Pixel coordinate grounding data

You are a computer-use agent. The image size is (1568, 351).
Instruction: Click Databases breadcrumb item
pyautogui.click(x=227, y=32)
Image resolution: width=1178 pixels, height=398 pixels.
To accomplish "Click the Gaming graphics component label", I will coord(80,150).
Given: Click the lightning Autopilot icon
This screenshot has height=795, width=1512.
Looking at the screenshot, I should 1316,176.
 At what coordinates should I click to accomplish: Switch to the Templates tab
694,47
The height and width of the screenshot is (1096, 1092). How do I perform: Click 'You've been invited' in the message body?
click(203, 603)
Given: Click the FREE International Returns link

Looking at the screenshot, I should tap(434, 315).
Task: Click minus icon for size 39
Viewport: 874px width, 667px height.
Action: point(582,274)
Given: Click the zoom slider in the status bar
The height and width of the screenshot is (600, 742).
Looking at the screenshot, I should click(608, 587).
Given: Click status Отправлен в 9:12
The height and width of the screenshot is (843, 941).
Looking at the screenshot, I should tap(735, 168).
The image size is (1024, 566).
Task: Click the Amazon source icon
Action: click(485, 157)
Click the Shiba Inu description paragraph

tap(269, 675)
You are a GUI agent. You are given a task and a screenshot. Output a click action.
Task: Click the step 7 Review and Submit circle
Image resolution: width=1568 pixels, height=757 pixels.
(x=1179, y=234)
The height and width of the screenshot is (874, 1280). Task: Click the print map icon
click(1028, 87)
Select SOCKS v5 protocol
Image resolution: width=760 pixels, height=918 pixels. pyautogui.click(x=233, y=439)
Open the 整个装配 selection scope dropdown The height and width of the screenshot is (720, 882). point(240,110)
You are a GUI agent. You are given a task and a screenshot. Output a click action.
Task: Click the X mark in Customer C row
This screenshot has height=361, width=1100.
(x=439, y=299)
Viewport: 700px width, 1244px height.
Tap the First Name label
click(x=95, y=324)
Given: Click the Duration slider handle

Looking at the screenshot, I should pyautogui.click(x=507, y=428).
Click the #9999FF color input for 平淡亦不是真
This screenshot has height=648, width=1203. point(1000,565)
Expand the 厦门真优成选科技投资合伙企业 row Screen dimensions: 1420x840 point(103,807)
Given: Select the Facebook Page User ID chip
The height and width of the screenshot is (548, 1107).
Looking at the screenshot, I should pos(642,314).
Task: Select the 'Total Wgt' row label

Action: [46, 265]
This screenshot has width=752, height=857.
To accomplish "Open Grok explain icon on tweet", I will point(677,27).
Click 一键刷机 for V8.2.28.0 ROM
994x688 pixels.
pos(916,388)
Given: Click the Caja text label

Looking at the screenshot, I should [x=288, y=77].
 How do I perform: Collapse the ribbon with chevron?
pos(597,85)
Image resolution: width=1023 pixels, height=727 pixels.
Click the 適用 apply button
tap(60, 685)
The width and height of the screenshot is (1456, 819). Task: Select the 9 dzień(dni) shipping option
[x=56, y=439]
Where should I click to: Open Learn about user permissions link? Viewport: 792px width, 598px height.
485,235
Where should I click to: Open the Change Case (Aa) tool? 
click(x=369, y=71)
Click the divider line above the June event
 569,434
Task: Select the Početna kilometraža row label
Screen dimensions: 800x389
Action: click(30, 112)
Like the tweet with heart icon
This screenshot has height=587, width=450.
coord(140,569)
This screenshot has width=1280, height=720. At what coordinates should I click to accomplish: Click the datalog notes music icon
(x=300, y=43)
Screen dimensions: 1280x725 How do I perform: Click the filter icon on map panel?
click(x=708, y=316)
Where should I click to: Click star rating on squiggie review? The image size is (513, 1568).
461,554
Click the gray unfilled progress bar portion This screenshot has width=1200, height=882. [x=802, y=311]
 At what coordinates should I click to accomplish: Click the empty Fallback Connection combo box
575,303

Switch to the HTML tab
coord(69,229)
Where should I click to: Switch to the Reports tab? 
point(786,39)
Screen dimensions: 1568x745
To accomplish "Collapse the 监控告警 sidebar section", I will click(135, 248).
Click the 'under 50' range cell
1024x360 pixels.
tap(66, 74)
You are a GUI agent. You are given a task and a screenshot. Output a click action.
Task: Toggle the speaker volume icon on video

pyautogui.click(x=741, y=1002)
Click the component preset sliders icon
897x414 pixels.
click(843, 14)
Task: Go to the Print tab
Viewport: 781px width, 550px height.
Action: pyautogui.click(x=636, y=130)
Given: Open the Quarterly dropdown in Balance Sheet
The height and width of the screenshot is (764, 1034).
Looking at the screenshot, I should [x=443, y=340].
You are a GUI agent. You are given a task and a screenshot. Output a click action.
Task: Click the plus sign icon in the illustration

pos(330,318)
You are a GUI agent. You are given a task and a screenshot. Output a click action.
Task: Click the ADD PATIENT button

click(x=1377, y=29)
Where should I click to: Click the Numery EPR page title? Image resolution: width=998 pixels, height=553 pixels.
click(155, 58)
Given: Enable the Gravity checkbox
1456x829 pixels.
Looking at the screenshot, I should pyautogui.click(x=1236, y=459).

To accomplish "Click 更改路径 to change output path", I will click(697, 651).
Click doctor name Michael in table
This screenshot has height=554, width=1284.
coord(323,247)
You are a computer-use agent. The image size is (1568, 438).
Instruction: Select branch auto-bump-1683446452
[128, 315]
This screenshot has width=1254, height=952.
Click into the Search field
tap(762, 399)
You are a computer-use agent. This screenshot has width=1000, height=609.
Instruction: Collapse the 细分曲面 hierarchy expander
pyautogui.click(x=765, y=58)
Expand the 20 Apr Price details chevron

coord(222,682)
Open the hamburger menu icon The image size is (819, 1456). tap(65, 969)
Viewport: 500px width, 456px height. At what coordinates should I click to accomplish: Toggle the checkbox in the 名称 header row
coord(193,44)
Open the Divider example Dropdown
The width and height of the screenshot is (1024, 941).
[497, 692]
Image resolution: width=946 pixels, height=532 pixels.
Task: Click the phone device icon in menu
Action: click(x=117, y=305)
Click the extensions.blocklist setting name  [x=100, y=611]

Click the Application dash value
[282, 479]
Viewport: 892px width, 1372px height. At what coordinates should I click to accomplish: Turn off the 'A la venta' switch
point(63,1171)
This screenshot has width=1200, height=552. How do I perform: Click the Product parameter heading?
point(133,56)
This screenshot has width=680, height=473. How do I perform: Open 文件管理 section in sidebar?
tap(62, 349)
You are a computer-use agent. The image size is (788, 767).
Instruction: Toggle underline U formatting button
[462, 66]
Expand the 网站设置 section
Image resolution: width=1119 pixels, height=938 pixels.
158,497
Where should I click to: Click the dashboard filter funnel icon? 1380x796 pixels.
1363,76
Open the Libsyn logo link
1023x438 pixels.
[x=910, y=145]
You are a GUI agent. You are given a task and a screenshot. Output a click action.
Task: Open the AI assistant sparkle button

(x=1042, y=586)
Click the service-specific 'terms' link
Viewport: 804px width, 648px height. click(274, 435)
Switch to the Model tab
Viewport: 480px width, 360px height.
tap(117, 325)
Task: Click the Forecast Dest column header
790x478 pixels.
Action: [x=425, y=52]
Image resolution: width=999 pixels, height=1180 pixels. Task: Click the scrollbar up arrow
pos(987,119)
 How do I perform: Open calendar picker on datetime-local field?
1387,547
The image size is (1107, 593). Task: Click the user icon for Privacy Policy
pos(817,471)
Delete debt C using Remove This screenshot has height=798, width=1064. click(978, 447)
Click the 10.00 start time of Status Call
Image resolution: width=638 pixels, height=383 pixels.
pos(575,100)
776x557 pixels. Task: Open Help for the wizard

*Work task:* Look through the records for the string "component". Copy every line that has it.

*Answer section:*
To accomplish "Click the Gaming graphics component label", I will coord(80,150).
Click the component preset sliders icon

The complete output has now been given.